EFEITO DA HIDRATAÇÃO SEGUIDO DA SECAGEM NA QUALIDADEFISIOLÓGICA DE SEMENTES DE FEIJÃO

CARLOS ALBERTO ARAGÃO, OTONIEL MAGALHÃES MORAIS, EDUARDO DO VALLE LIMA, LEANDRO BORGES LEMOS, CLÁUDIO CAVARIANI E JOÃO NAKAGAWA

 

Este trabalho foi conduzido no Laboratório de Análises de Sementes e em túnel plástico do Departamento de Agricultura e Melhoramento Vegetal da Faculdade de Ciências Agronômicas da Universidade Estadual Paulista (UNESP), Botucatu-SP, com o objetivo de avaliar os efeitos da hidratação, seguida da secagem, na qualidade fisiológica de sementes de feijão, das cultivares Carioca e Bolinha e determinar os danos causados no tegumento por este processo. As sementes foram submetidas a tratamentos de hidratação por períodos de 0, 6, 12 e 24 horas, as quais atingiram quatro teores de água (9,7; 11,5; 14,5 e 18,2% para a cultivar Carioca e 9,3; 10,8; 13,0 e 15,6% para a cultivar Bolinha). Após os tratamentos de hidratação, as sementes foram secadas até a umidade inicial 9,7 e 9,3% para as cvs. Carioca e Bolinha, respectivamente.
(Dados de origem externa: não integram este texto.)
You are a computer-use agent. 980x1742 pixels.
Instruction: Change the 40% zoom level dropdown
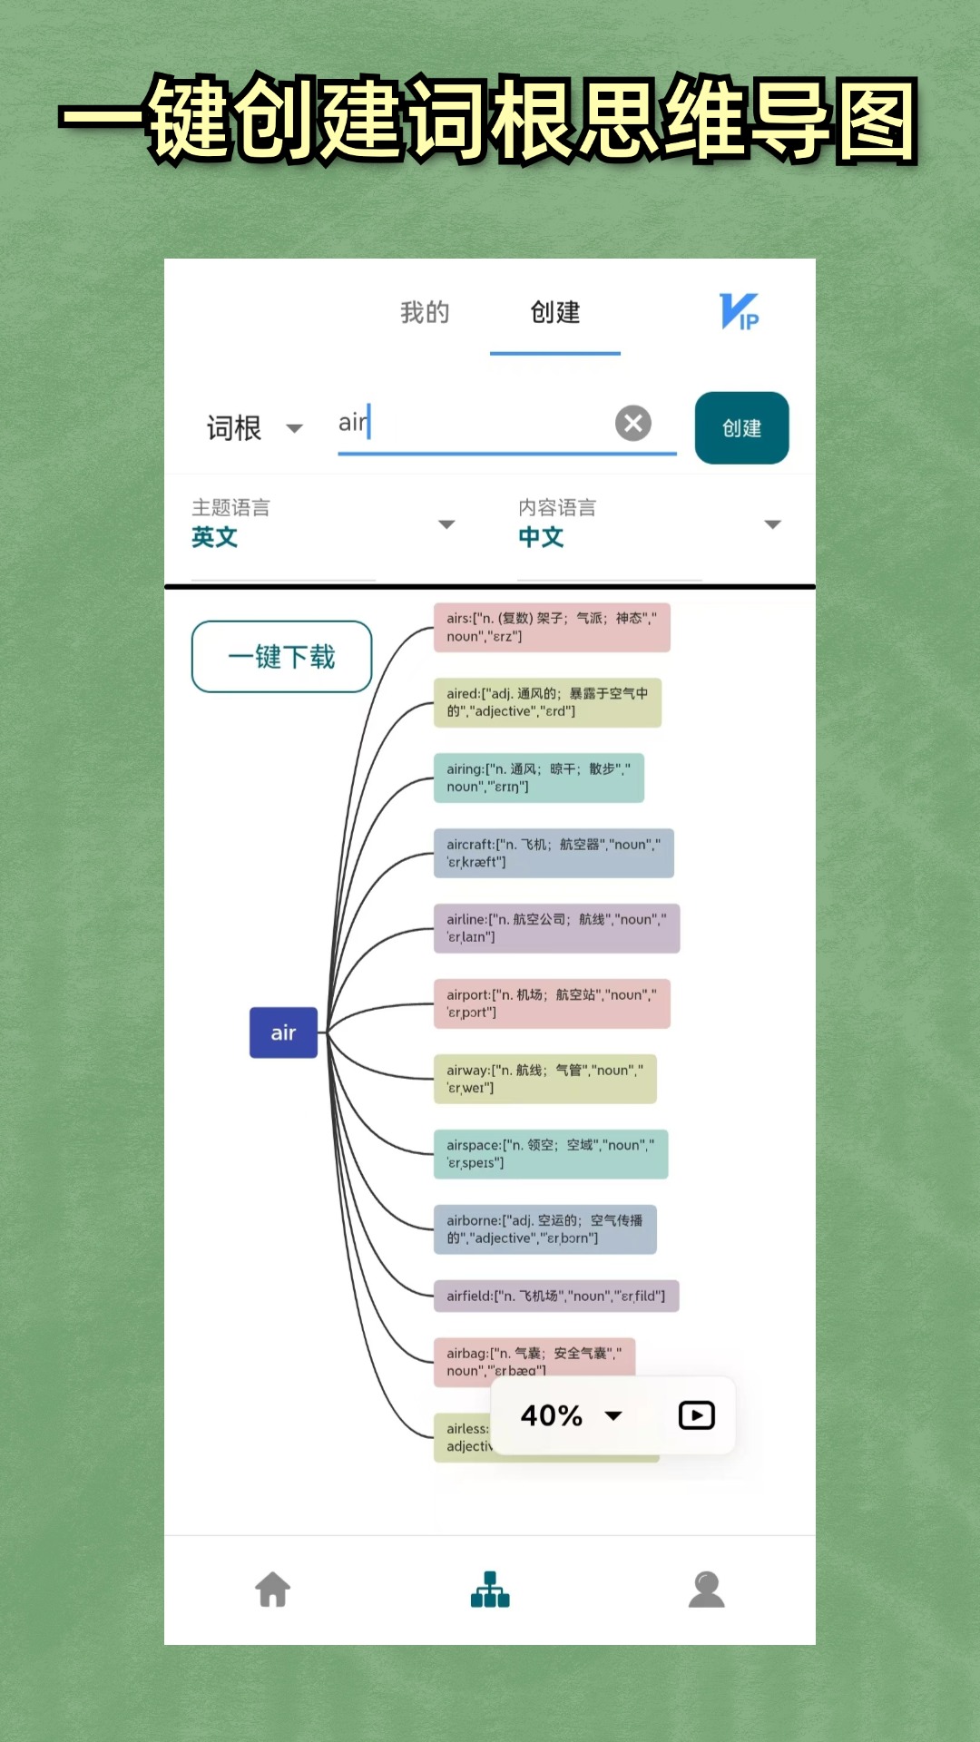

As avaliações de germinação e vigor (primeira contagem do teste de germinação) indicaram que o tratamento 24 de horas de hidratação não diferiu estatisticamente da testemunha, entretanto contribuiu para melhorar a emergência das plântulas da cultivar Bolinha no campo.